Anthropic's Claude 4 could "blackmail" you in extreme situations

Pro@programming.dev · 1 day ago

Anthropic's Claude 4 could "blackmail" you in extreme situations

skulblaka@sh.itjust.works · edit-2 18 hours ago

Personally, I think the fundamental way that we’ve built these things kind of prevents any risk of actual sentient life from emerging. It’ll get pretty good at faking it - and arguably already kind of is, if you give it a good training set for that - but we’ve designed it with no real capacity for self understanding. I think we would require a shift of the underlying mechanisms away from pattern chain matching and into a more… I guess “introspective” approach, is maybe the word I’m looking for?
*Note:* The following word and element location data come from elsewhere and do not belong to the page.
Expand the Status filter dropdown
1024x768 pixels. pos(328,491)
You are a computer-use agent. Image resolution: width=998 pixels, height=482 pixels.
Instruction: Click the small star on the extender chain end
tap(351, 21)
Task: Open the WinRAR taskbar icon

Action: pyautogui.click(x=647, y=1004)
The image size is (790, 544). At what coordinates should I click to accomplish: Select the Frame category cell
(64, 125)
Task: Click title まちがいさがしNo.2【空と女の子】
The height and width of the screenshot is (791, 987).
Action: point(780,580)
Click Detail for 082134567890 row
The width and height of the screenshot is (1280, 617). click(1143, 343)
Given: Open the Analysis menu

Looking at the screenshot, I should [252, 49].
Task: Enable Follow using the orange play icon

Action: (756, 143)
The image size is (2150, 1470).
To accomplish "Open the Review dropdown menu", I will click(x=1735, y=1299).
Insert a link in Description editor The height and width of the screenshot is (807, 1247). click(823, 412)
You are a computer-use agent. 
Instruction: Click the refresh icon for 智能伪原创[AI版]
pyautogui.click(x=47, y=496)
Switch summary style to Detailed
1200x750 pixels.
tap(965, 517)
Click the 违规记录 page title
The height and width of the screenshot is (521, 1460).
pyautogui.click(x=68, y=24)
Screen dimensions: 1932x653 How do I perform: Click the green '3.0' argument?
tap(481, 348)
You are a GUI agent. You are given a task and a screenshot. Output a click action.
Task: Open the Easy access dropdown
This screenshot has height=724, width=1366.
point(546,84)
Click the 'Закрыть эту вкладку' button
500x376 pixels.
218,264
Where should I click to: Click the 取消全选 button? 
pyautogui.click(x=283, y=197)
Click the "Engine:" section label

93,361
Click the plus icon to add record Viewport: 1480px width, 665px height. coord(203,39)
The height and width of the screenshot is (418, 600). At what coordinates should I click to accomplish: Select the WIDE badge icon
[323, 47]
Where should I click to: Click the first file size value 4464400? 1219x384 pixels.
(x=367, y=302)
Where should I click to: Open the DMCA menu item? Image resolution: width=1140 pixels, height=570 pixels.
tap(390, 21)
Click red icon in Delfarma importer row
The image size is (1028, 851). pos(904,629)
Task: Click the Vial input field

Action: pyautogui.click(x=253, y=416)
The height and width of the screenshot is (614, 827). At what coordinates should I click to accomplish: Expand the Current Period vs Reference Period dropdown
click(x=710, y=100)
Right now our AIs have no capacity for reasoning, that’s not what they’re built for. Capacity for reasoning is going to need to be designed for, it isn’t going to just crop up if you let Claude cook on it for long enough. An AI needs to be able to reason about a problem and create a novel solution to it (even if incorrect) before we need to begin to worry on the AI sentience front. None of what we’ve built so far are able to do that.

Even with that being said though, we also aren’t really all that sure how our own brains and consciousness work, so maybe we’re all just pattern matching and Markov chains all the way down. I find that unlikely, but I’m not a neuroscientist, so what do I know.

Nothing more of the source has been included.